Action item - When a picture appears among the records, leave it out, and copy all else exactly.

Data records -
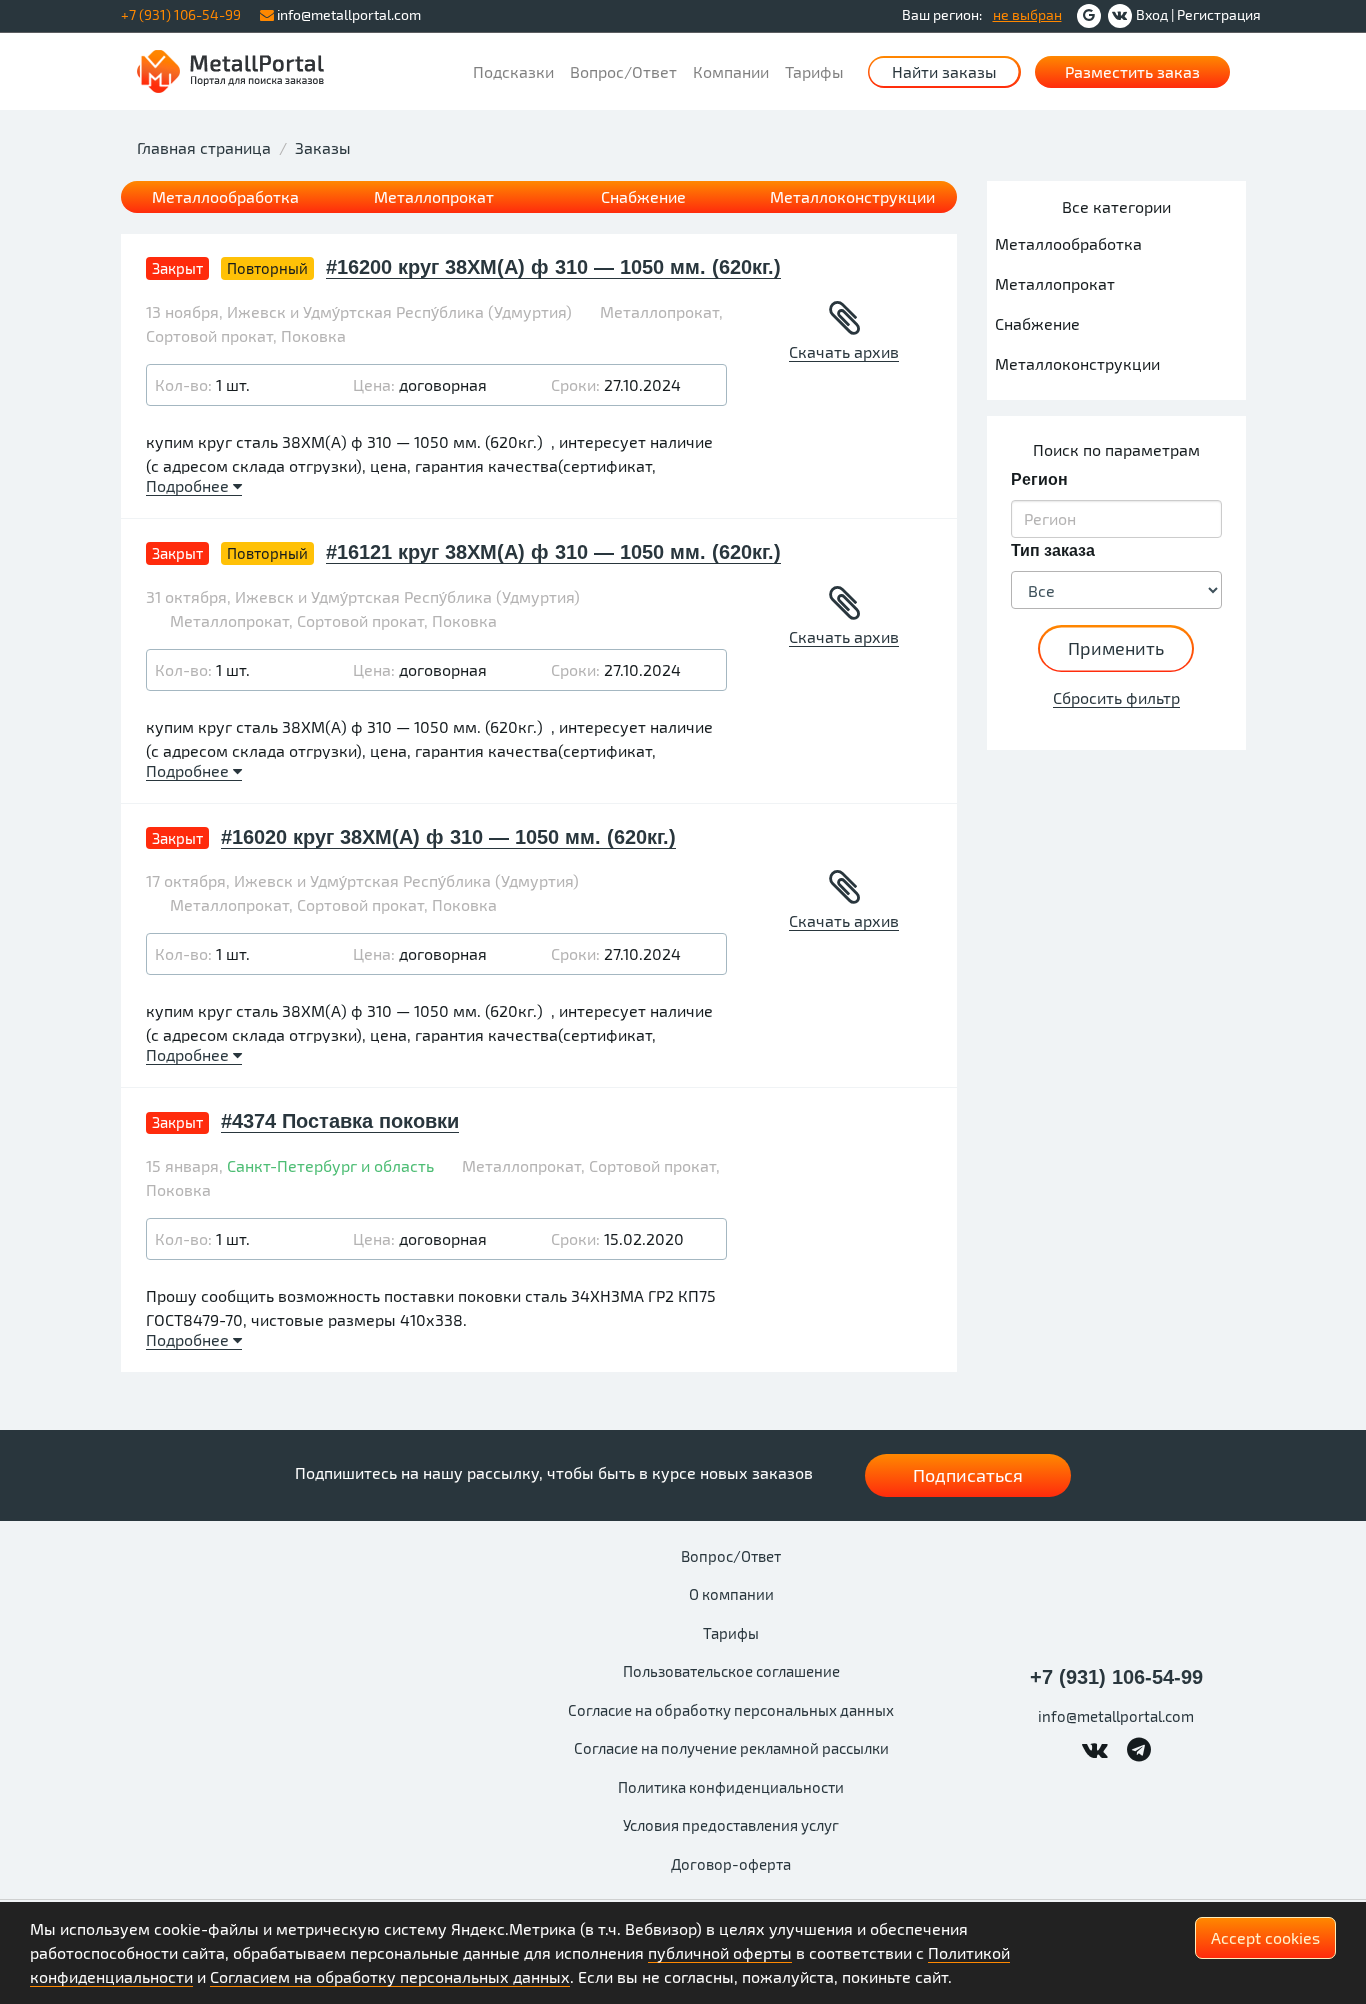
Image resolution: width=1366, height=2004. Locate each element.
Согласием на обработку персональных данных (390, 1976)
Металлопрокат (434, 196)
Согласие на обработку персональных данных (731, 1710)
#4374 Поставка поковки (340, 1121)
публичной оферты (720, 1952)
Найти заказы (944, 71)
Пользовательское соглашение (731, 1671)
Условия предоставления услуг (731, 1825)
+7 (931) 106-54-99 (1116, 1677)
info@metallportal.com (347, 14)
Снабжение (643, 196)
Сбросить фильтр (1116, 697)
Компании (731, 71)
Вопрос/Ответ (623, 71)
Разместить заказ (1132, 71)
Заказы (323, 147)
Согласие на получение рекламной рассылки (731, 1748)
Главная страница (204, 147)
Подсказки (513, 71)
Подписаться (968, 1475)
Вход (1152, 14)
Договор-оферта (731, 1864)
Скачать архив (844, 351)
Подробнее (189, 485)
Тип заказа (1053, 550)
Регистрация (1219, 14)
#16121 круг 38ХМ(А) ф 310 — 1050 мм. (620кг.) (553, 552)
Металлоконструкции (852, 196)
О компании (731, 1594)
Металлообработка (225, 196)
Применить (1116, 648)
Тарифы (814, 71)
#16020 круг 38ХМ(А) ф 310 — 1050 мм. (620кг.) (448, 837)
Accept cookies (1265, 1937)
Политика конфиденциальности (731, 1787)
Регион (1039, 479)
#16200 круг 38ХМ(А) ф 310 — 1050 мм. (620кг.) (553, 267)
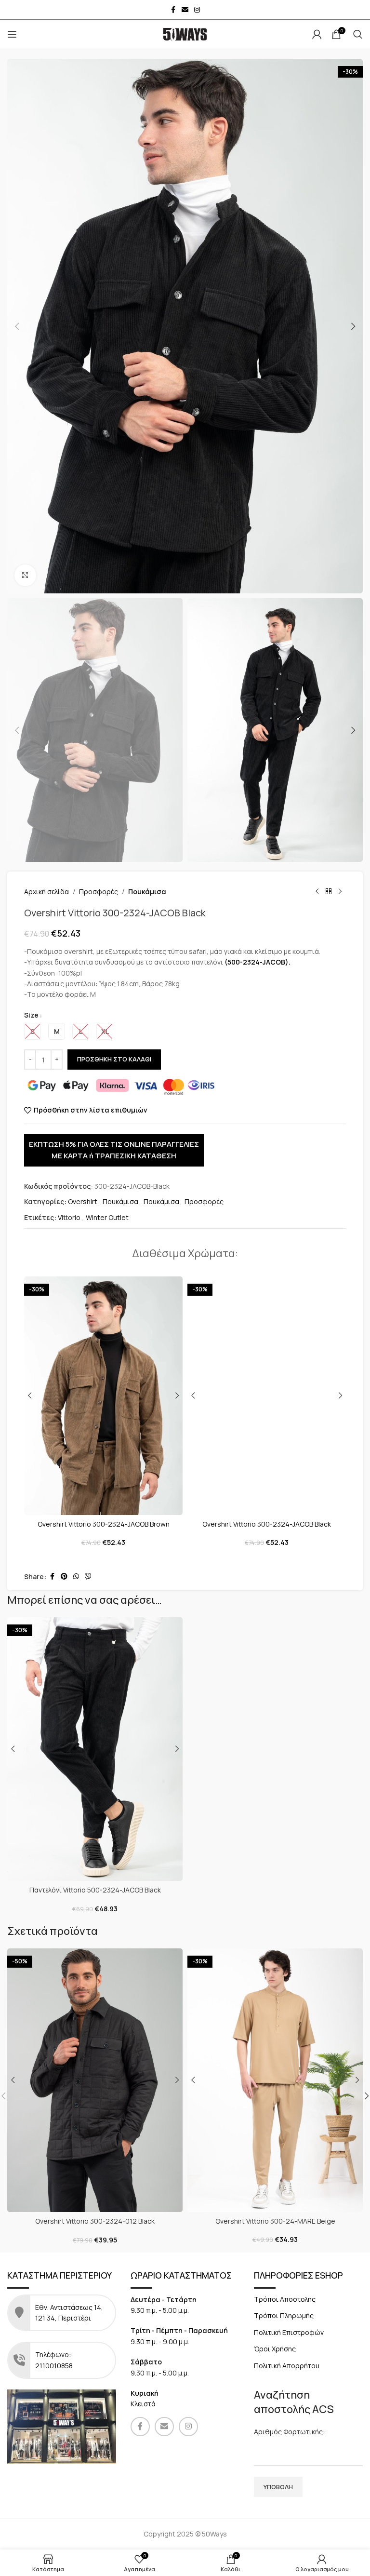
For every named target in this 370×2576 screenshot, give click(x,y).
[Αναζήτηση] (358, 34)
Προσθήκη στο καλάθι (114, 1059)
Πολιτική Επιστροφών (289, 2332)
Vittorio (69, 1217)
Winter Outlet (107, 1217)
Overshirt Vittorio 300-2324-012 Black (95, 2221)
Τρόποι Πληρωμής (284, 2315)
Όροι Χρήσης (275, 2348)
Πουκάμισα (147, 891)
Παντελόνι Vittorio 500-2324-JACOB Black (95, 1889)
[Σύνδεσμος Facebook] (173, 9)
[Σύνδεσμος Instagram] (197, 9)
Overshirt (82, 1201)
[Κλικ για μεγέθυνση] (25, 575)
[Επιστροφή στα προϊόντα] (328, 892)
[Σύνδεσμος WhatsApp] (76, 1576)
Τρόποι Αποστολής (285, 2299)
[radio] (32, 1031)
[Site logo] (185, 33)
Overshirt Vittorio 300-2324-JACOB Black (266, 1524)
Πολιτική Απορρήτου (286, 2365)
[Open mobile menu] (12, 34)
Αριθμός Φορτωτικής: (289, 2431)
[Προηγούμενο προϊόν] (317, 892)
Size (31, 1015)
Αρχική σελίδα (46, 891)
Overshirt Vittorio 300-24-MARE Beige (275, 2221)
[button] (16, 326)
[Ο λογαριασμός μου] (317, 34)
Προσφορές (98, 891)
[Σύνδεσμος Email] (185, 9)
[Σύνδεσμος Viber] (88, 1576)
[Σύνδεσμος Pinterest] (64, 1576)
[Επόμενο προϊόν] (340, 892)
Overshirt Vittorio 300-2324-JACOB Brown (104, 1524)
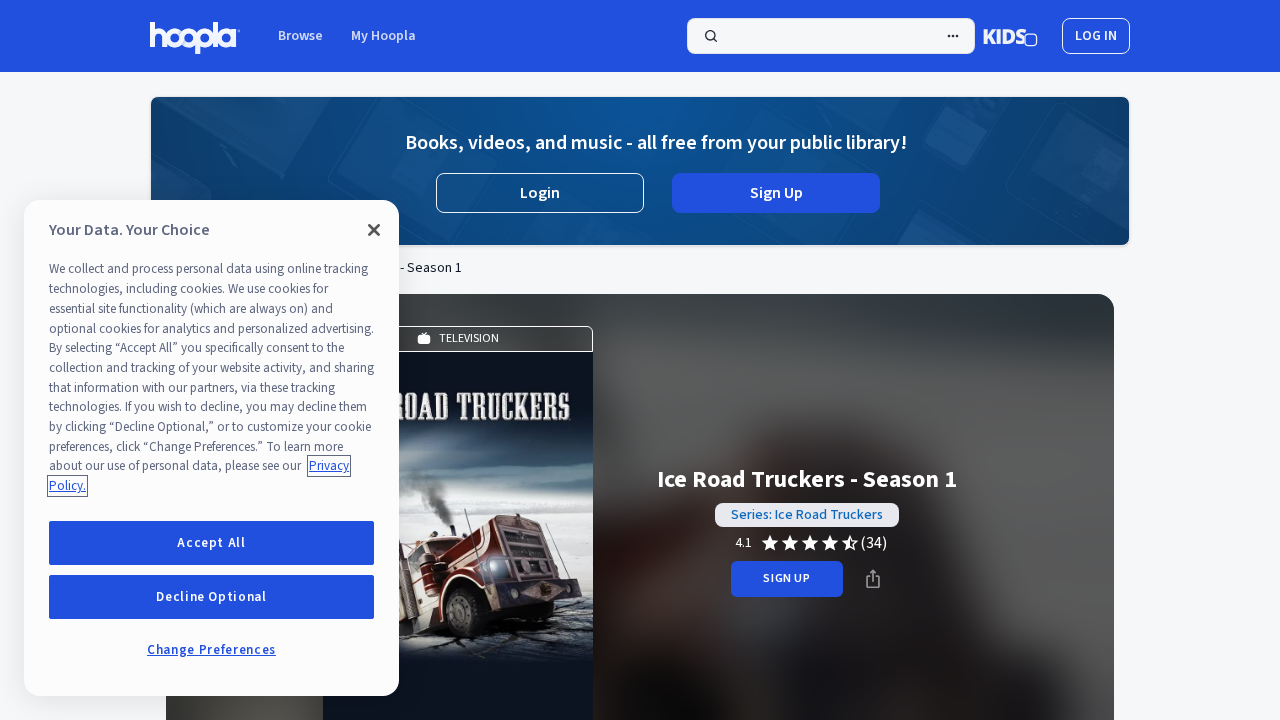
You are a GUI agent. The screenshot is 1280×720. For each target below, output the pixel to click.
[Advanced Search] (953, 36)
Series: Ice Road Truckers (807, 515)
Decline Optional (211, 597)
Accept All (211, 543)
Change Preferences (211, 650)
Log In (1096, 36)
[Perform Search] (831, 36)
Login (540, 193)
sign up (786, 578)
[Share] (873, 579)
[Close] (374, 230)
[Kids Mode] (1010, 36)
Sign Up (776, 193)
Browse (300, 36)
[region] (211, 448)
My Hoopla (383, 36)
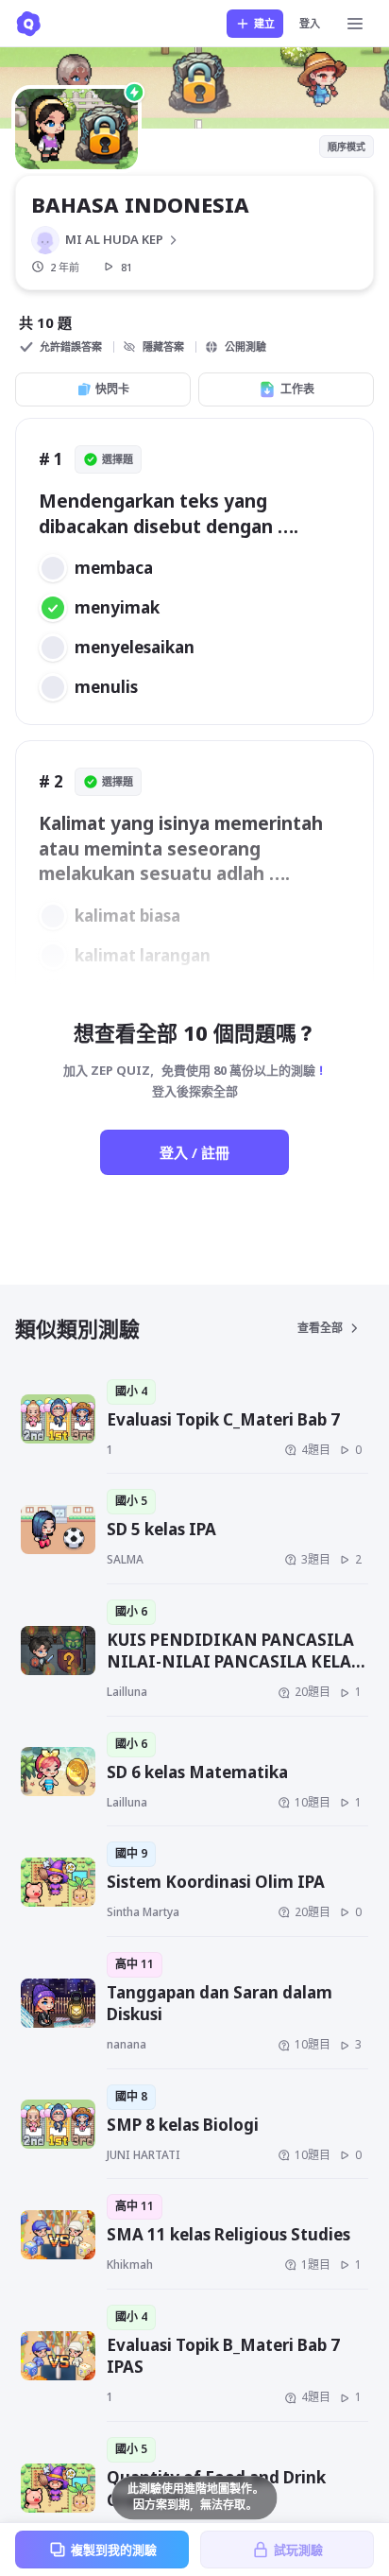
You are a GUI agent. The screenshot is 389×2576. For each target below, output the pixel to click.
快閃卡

Task response -
Image resolution: width=1366, height=2004. Locate each element.
Согласием на обработку персональных данных (390, 1976)
Металлопрокат (434, 196)
Согласие на обработку персональных данных (731, 1710)
#4374 Поставка поковки (340, 1121)
публичной оферты (720, 1952)
Найти заказы (944, 71)
Пользовательское соглашение (731, 1671)
Условия предоставления услуг (731, 1825)
+7 (931) 106-54-99 (1116, 1677)
info@metallportal.com (347, 14)
Снабжение (643, 196)
Сбросить фильтр (1116, 697)
Компании (731, 71)
Вопрос/Ответ (623, 71)
Разместить заказ (1132, 71)
Заказы (323, 147)
Согласие на получение рекламной рассылки (731, 1748)
Главная страница (204, 147)
Подсказки (513, 71)
Подписаться (968, 1475)
Вход (1152, 14)
Договор-оферта (731, 1864)
Скачать архив (844, 351)
Подробнее (189, 485)
Тип заказа (1053, 550)
Регистрация (1219, 14)
#16121 круг 38ХМ(А) ф 310 — 1050 мм. (620кг.) (553, 552)
Металлоконструкции (852, 196)
О компании (731, 1594)
Металлообработка (225, 196)
Применить (1116, 648)
Тарифы (814, 71)
#16020 круг 38ХМ(А) ф 310 — 1050 мм. (620кг.) (448, 837)
Accept cookies (1265, 1937)
Политика конфиденциальности (731, 1787)
Регион (1039, 479)
#16200 круг 38ХМ(А) ф 310 — 1050 мм. (620кг.) (553, 267)
For every named target in this 370×2576 screenshot, give click(x,y).
[Αναζήτηση] (358, 34)
Προσθήκη στο καλάθι (114, 1059)
Πολιτική Επιστροφών (289, 2332)
Vittorio (69, 1217)
Winter Outlet (107, 1217)
Overshirt Vittorio 300-2324-012 Black (95, 2221)
Τρόποι Πληρωμής (284, 2315)
Όροι Χρήσης (275, 2348)
Πουκάμισα (147, 891)
Παντελόνι Vittorio 500-2324-JACOB Black (95, 1889)
[Σύνδεσμος Facebook] (173, 9)
[Σύνδεσμος Instagram] (197, 9)
Overshirt (82, 1201)
[Κλικ για μεγέθυνση] (25, 575)
[Επιστροφή στα προϊόντα] (328, 892)
[Σύνδεσμος WhatsApp] (76, 1576)
Τρόποι Αποστολής (285, 2299)
[radio] (32, 1031)
[Site logo] (185, 33)
Overshirt Vittorio 300-2324-JACOB Black (266, 1524)
Πολιτική Απορρήτου (286, 2365)
[Open mobile menu] (12, 34)
Αριθμός Φορτωτικής: (289, 2431)
[Προηγούμενο προϊόν] (317, 892)
Size (31, 1015)
Αρχική σελίδα (46, 891)
Overshirt Vittorio 300-24-MARE Beige (275, 2221)
[button] (16, 326)
[Ο λογαριασμός μου] (317, 34)
Προσφορές (98, 891)
[Σύνδεσμος Email] (185, 9)
[Σύνδεσμος Viber] (88, 1576)
[Σύνδεσμος Pinterest] (64, 1576)
[Επόμενο προϊόν] (340, 892)
Overshirt Vittorio 300-2324-JACOB Brown (104, 1524)
You are a GUI agent. The screenshot is 1280×720. For each target below, output the pixel to click.
[Advanced Search] (953, 36)
Series: Ice Road Truckers (807, 515)
Decline Optional (211, 597)
Accept All (211, 543)
Change Preferences (211, 650)
Log In (1096, 36)
[Perform Search] (831, 36)
Login (540, 193)
sign up (786, 578)
[Share] (873, 579)
[Close] (374, 230)
[Kids Mode] (1010, 36)
Sign Up (776, 193)
Browse (300, 36)
[region] (211, 448)
My Hoopla (383, 36)
You are a GUI agent. The screenshot is 389×2576. For each target below, output the pixel to click.
快閃卡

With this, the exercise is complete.